### Tasks for this exercise
**A.** Rewrite the hospice pet care text, covering everything from "We work with" down to "at a shelter.", with "dog walks" changed to "pet sitting".
**B.** In the hospice pet care text, what is the plan for the pet after the owner's passing meant to prevent?

Start of Text under study

Pet Owners 0n Hospice
Important steps for pet owners to consider when facing hospice
We believe the human-pet bond can be invaluable to pet owners who are on their end-of-life journey. We encourage you to find ways to integrate your pet into your or a loved one’s hospice care.
1. Consider choosing a nonprofit hospice that offers our program, Pet Peace of Mind.
We work with hospices across the country to integrate pets as part of their patients’ care through our Pet Peace of Mind program. Services may include dog walks, cleaning litter boxes, feedings, grooming services, or trips to the vet. Hospices also help the pet owner and his or her family establish a plan for the pet after the owner’s passing so that the pet does not end up at a shelter.
2. Set aside time to talk with family and friends to about how important your pet’s presence is to you as you go through hospice care.

End of Text under study
Start of Entries shown

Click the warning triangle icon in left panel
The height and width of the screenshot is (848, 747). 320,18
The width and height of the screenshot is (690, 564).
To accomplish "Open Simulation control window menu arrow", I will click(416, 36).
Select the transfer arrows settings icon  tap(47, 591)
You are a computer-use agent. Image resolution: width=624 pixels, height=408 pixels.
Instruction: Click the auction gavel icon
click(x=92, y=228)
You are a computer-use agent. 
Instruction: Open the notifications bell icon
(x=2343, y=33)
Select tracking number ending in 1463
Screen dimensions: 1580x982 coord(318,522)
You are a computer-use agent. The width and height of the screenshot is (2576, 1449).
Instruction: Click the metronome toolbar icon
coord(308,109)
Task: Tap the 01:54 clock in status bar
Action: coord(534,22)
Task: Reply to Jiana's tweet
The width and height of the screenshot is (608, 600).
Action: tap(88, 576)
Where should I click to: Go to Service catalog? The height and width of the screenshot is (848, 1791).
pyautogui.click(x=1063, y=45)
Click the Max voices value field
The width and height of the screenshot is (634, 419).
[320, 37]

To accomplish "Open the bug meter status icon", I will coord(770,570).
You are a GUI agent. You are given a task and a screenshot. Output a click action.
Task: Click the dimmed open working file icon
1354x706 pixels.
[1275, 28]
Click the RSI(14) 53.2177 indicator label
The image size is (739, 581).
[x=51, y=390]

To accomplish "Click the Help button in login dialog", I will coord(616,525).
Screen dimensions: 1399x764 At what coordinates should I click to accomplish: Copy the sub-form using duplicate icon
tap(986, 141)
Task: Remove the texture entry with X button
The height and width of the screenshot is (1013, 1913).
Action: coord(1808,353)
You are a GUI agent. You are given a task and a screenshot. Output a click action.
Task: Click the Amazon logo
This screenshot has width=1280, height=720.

End of Entries shown

### Replies
**A.**
We work with hospices across the country to integrate pets as part of their patients’ care through our Pet Peace of Mind program. Services may include pet sitting, cleaning litter boxes, feedings, grooming services, or trips to the vet. Hospices also help the pet owner and his or her family establish a plan for the pet after the owner’s passing so that the pet does not end up at a shelter.

**B.** It is meant to keep the pet from ending up at a shelter.